RECORDS SUPPLIED section start

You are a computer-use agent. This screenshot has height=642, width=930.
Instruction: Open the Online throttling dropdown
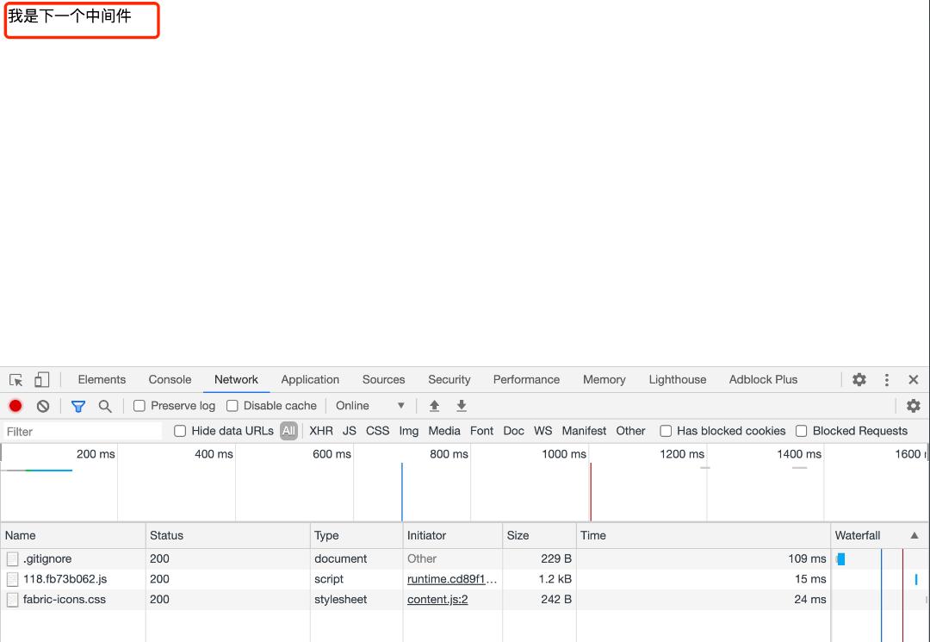[x=370, y=406]
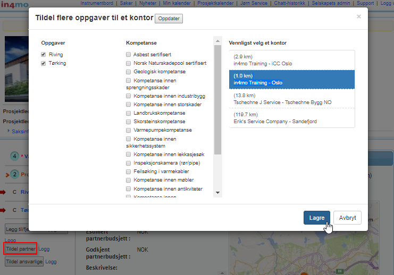
Task: Click the scrollbar down arrow in competence list
Action: point(217,192)
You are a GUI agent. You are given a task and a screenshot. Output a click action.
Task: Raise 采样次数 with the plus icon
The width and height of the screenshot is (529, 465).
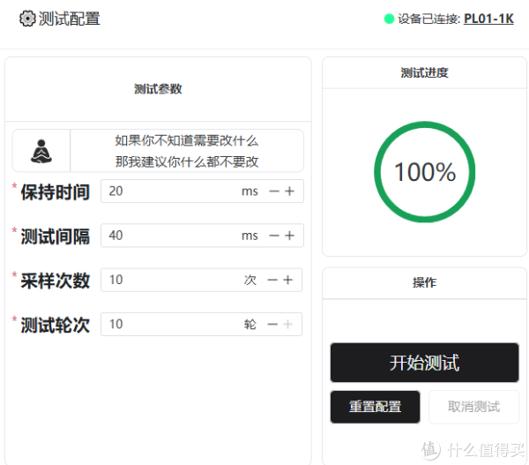(x=289, y=280)
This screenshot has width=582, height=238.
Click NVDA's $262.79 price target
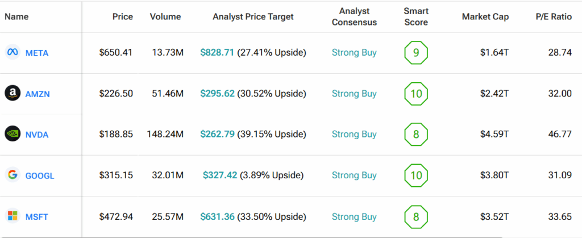tap(217, 134)
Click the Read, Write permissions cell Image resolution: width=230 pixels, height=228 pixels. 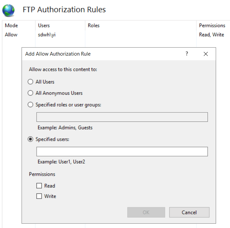tap(211, 35)
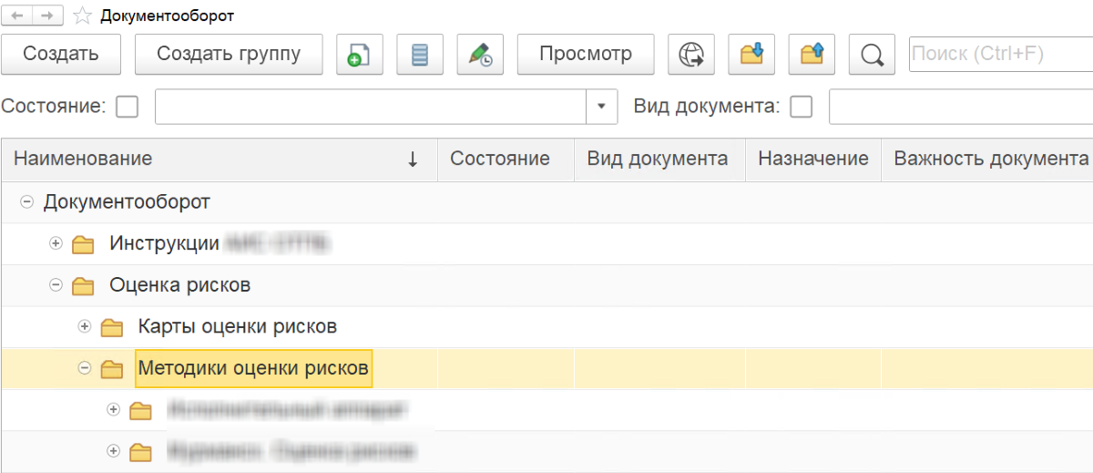The image size is (1093, 473).
Task: Expand the Карты оценки рисков folder
Action: pyautogui.click(x=85, y=326)
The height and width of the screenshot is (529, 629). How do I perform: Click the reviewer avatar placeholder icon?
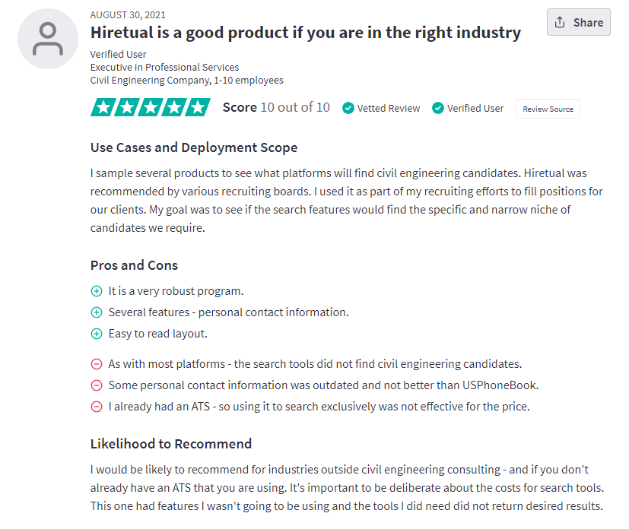(x=48, y=39)
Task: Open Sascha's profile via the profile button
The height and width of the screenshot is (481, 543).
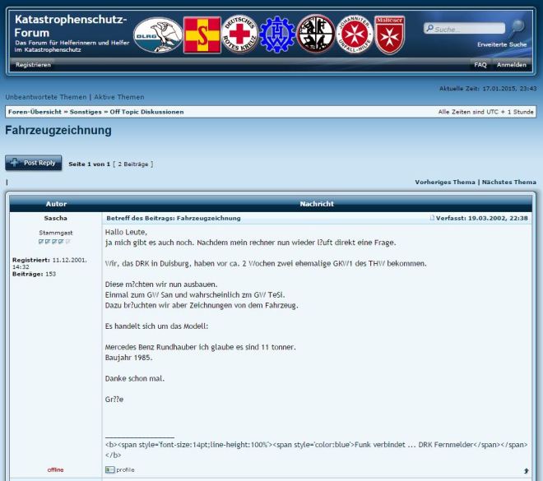Action: [120, 469]
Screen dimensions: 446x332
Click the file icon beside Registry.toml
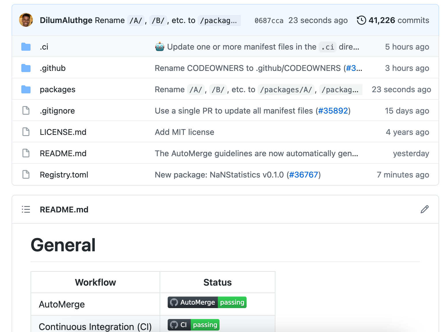pyautogui.click(x=26, y=174)
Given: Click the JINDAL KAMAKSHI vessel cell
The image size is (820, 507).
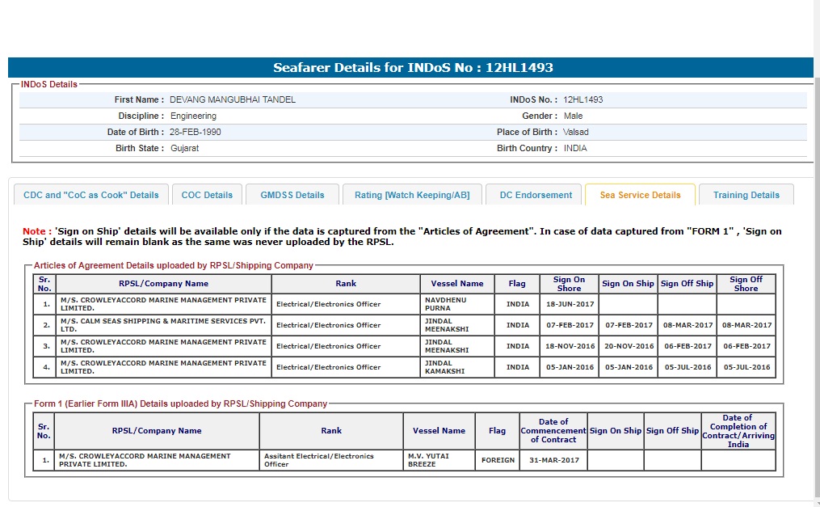Looking at the screenshot, I should (456, 367).
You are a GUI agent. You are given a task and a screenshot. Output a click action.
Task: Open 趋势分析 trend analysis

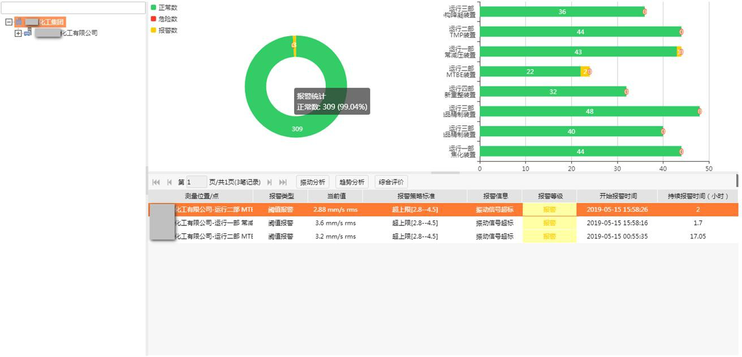click(352, 181)
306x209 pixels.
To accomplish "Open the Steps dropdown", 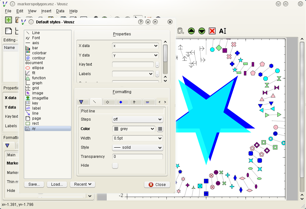I will coord(137,120).
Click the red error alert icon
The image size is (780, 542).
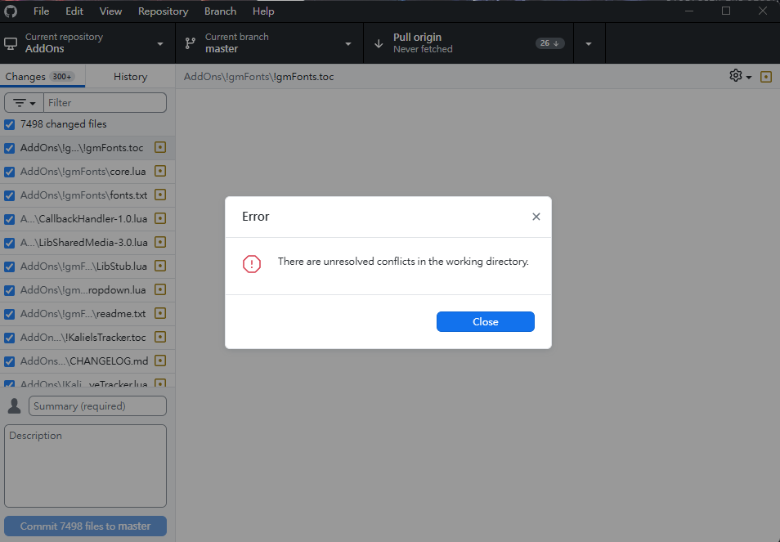(x=252, y=263)
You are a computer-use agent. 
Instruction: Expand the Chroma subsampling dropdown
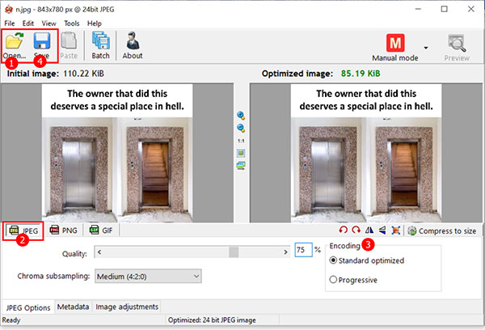(x=196, y=277)
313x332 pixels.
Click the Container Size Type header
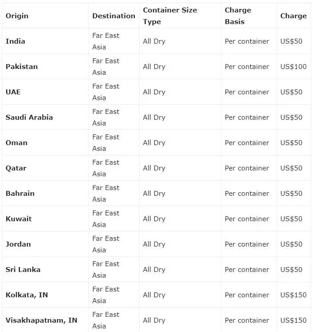[170, 16]
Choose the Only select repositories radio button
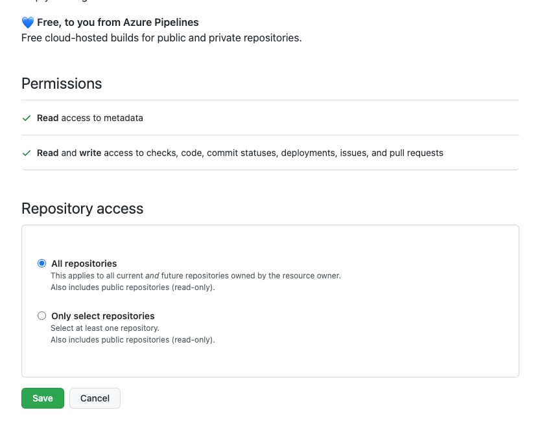Image resolution: width=542 pixels, height=428 pixels. [42, 316]
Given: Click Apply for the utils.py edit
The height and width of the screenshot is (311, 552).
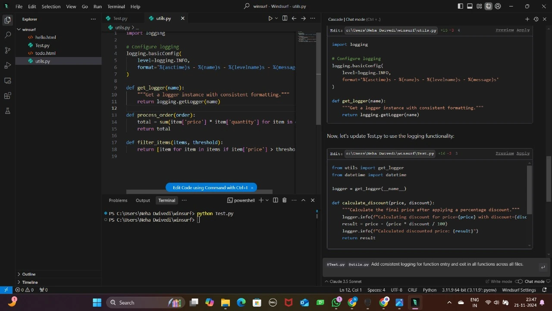Looking at the screenshot, I should point(523,30).
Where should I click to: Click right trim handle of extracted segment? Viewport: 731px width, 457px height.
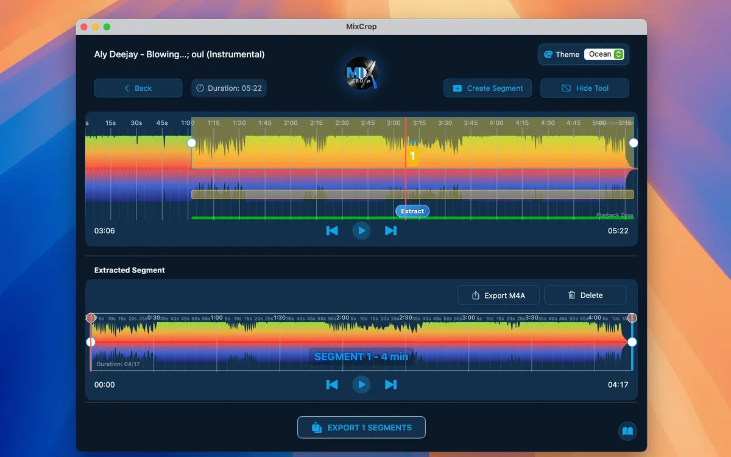(x=632, y=342)
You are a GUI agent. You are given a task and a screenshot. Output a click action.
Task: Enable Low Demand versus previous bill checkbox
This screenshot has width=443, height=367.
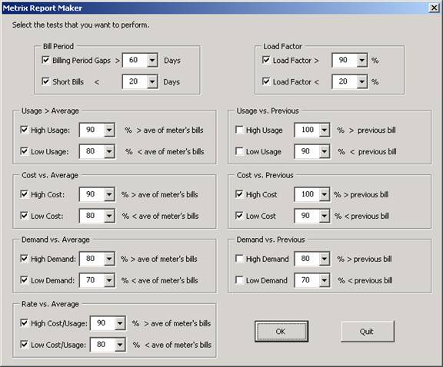(239, 280)
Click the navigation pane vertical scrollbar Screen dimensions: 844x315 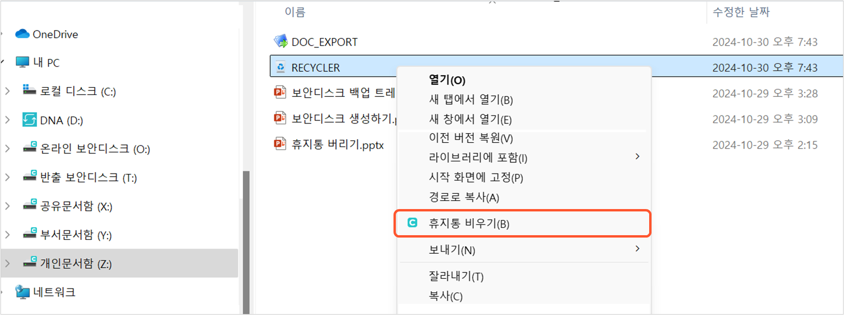click(246, 242)
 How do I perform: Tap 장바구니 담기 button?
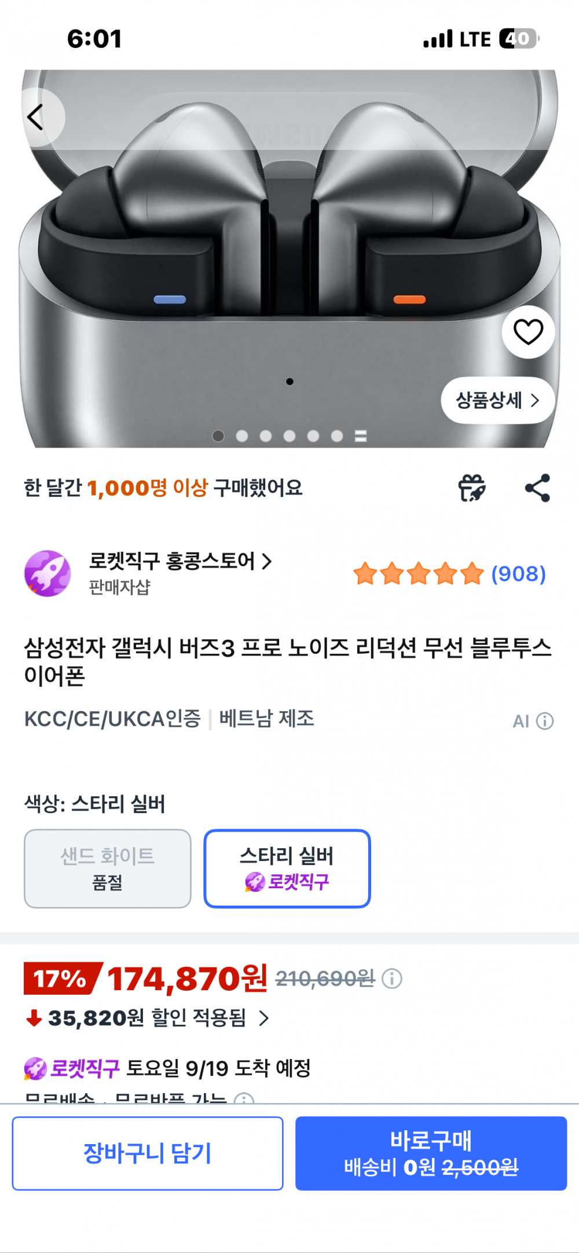click(x=148, y=1153)
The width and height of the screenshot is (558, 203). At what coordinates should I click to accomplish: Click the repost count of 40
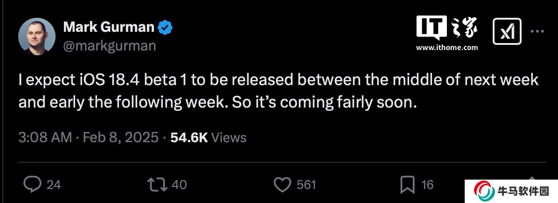pyautogui.click(x=179, y=185)
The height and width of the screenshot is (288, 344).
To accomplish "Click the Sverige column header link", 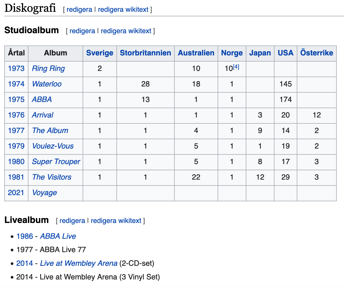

RECORDS SUPPLIED section end

• [YOUR OBJECTIVE] Please output the listing above exactly from its first line through the line with "Task: Raise 采样次数 with the plus icon", both included, and nothing beyond that line. Omit pictures.

• [YOUR RESPONSE]
You are a computer-use agent. This screenshot has height=642, width=930.
Instruction: Open the Online throttling dropdown
[x=370, y=406]
Task: Click the scrollbar down arrow in competence list
Action: point(217,192)
You are a GUI agent. You are given a task and a screenshot. Output a click action.
Task: Raise 采样次数 with the plus icon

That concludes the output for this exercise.